A wind power plant comprising:

 Support shaft

 a body disposed on the support shaft, the body being rotatable in a horizontal plane about the support shaft; an acceleration passage around the body, forming a rotationally rising airflow in the acceleration passage; a wing disposed in the acceleration passage, The main body, the acceleration passage and the wing are fixed to each other.

 The wind power plant according to claim 1, wherein said main body has a cylindrical shape in which both upper and lower ends are sealed.

 3. The wind power plant according to claim 1 or 2, wherein a plurality of baffles are disposed concentrically with the main body around the support shaft, the baffles being supported by a bottom plate fixed to the support shaft, each baffle The space is spaced apart from the main body, a gap is left between the adjacent baffles, and the bottom of the baffle is sealed by the bottom plate, and the top of the baffle is opened to form the accelerating passage.

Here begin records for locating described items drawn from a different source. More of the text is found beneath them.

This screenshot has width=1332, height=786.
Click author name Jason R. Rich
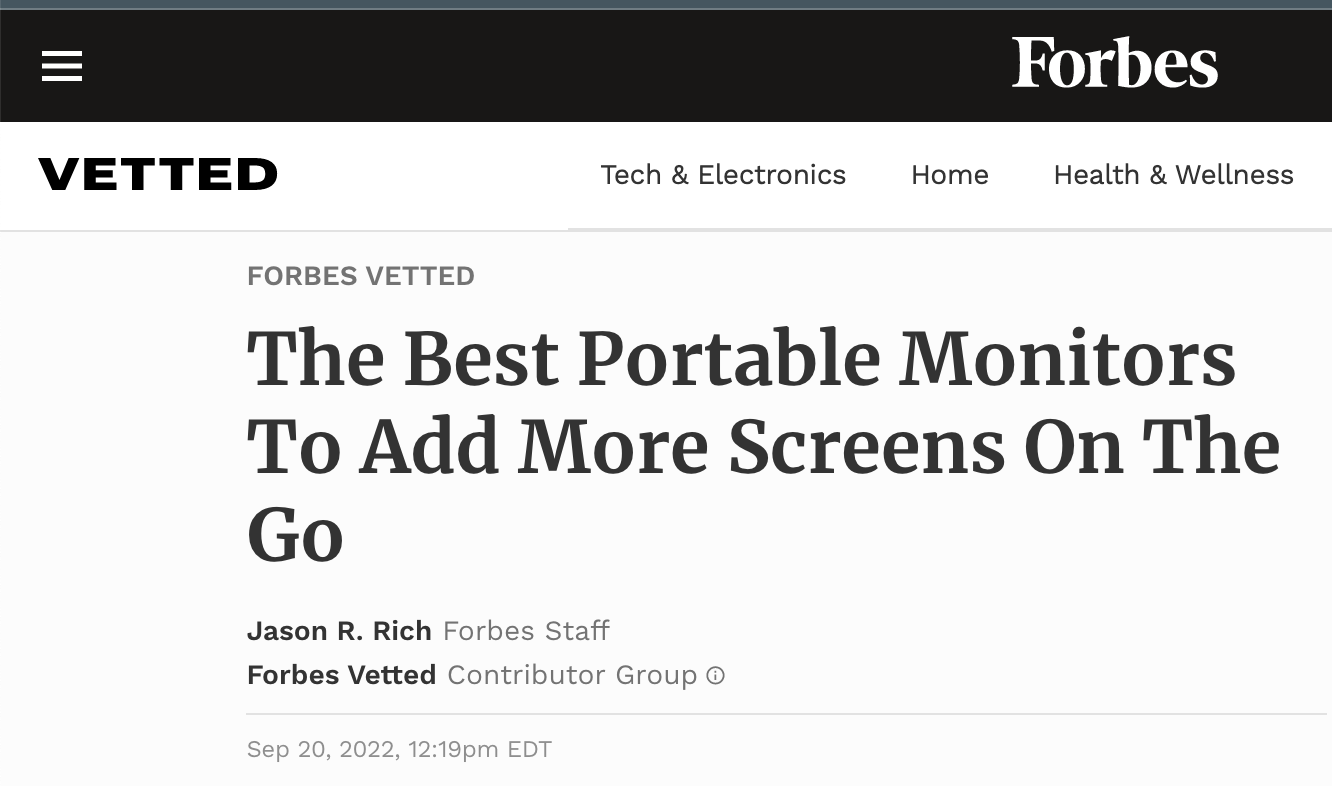point(339,631)
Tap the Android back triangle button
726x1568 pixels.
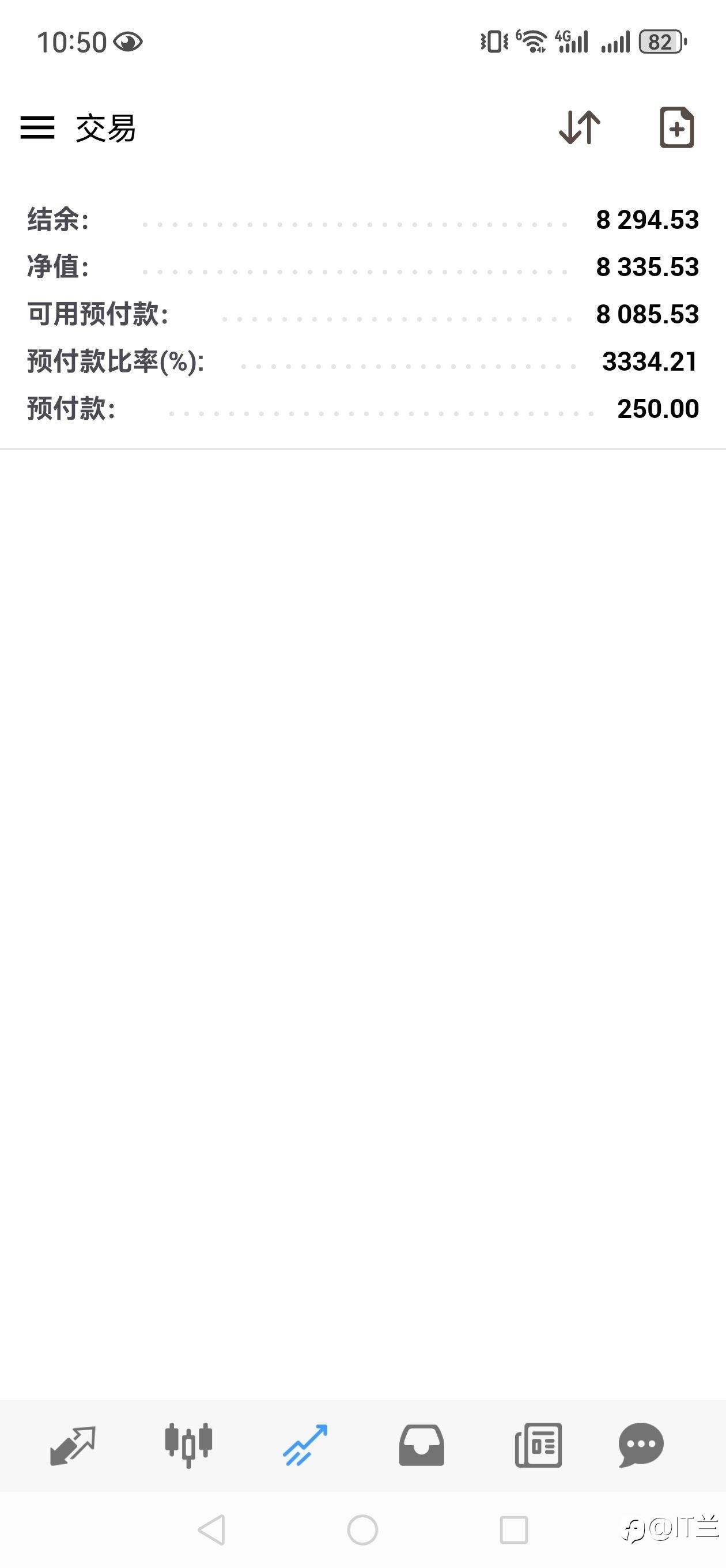pos(212,1529)
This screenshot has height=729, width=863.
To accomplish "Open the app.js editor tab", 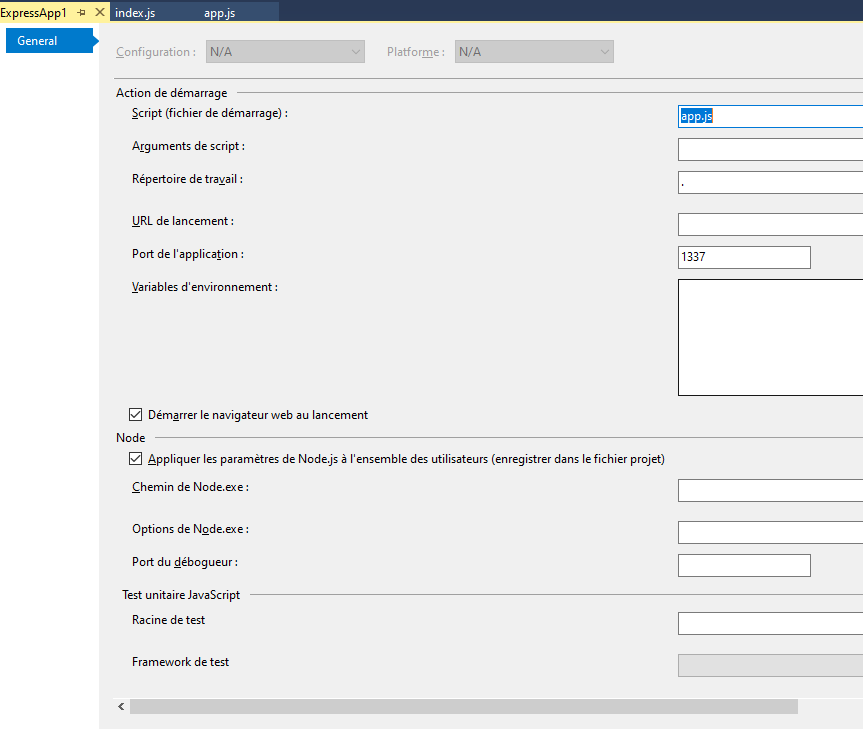I will point(219,12).
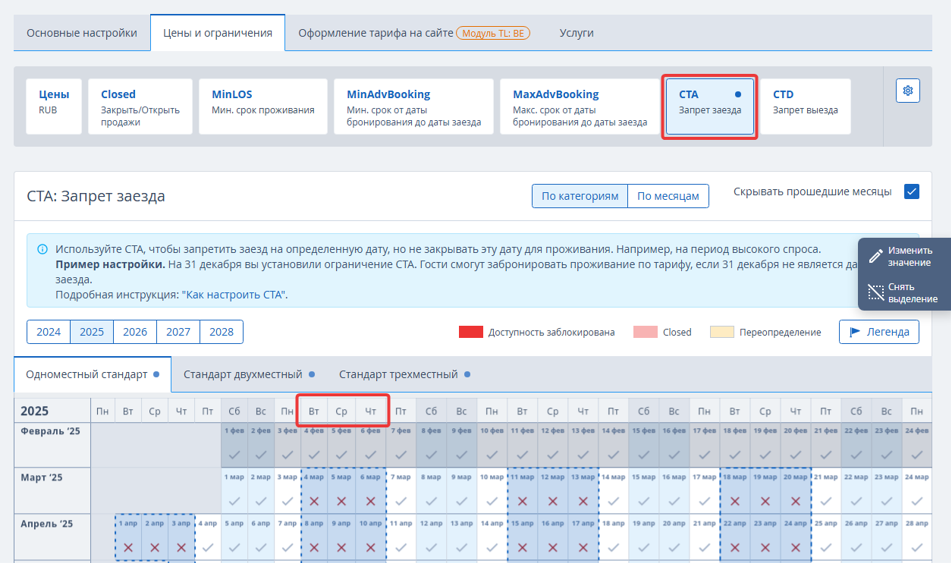
Task: Select year 2024 in year selector
Action: [x=49, y=332]
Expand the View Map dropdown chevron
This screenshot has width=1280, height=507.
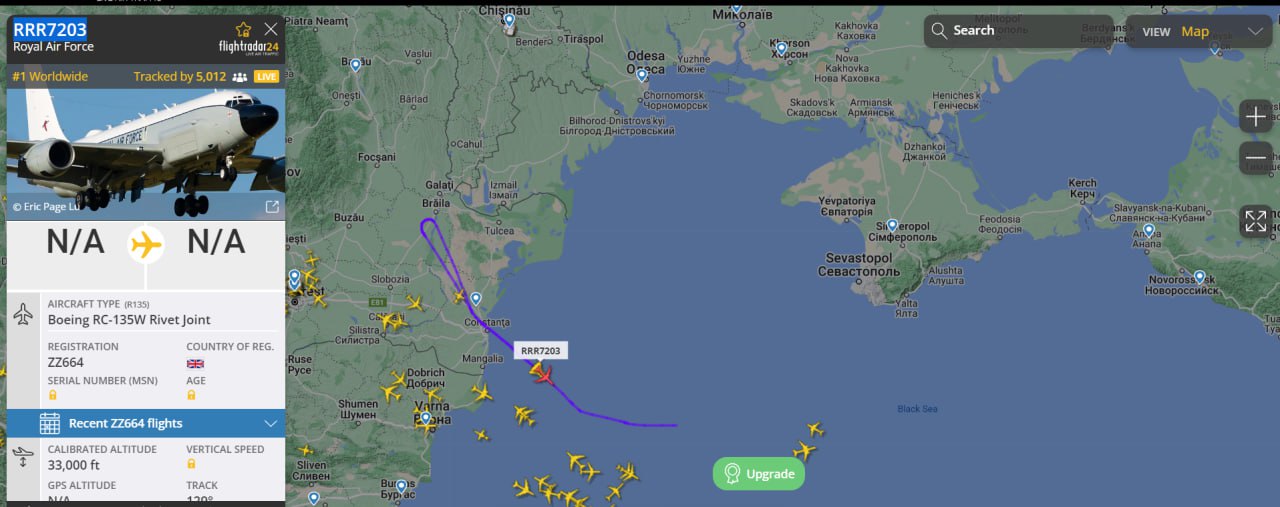click(x=1256, y=31)
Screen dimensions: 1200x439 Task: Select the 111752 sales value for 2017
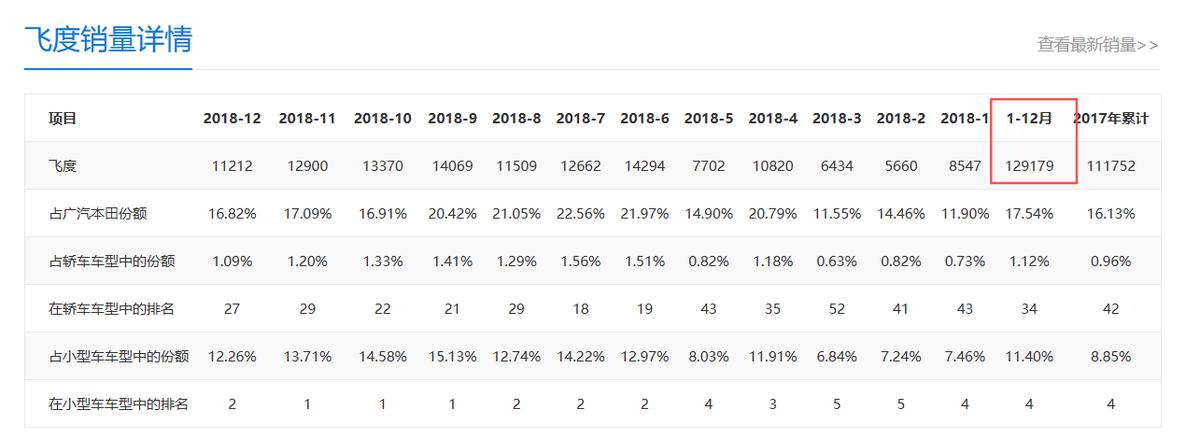(1110, 166)
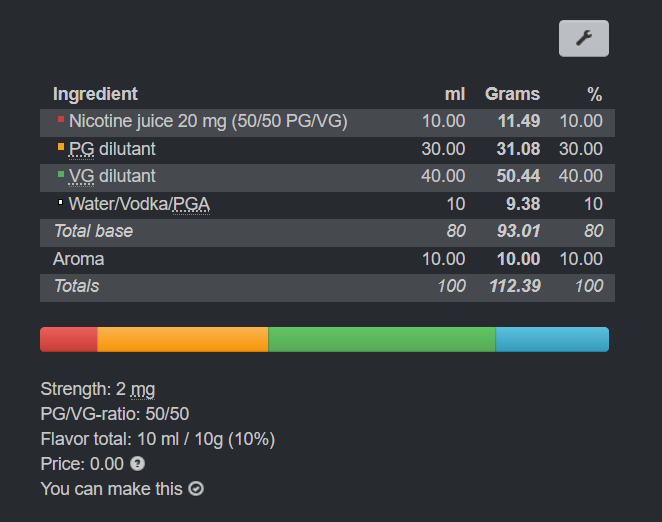Click the Ingredient column header
This screenshot has width=662, height=522.
tap(95, 94)
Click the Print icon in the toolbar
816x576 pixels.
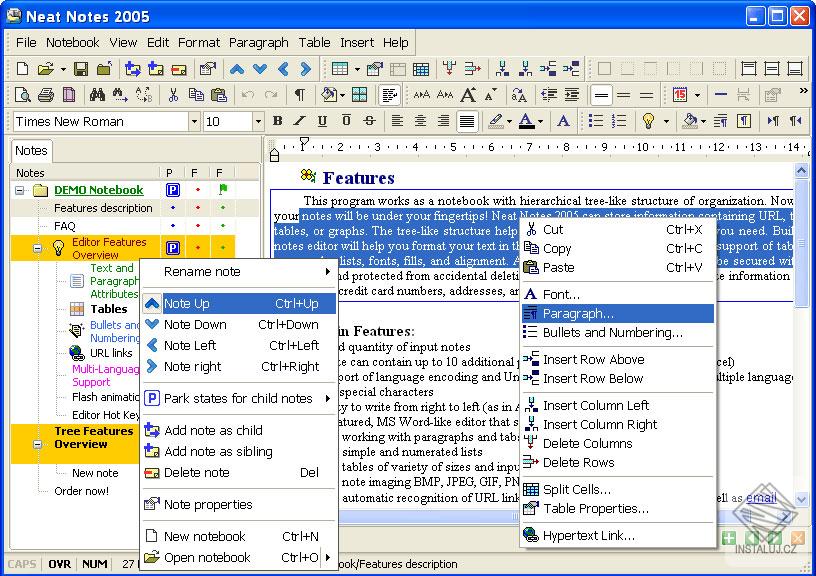coord(46,95)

 The wind power plant according to claim 3, wherein the air gap is provided in a gap between adjacent baffles, the vane having a tapered airfoil section.

 The wind power plant according to claim 3, wherein each of the baffles is gradually spaced from the main body to form an air flow accelerating passage.

 6. The wind power plant according to claim 3, wherein both ends of the wing are fixed to the deflector and the body, respectively.

7. The wind power plant according to claim 3 or 6, wherein the wing is provided as a plurality of sets of wings fixed to the deflector.

The wind power plant according to any one of claims 4 to 6, wherein the blades are the same height as the deflector.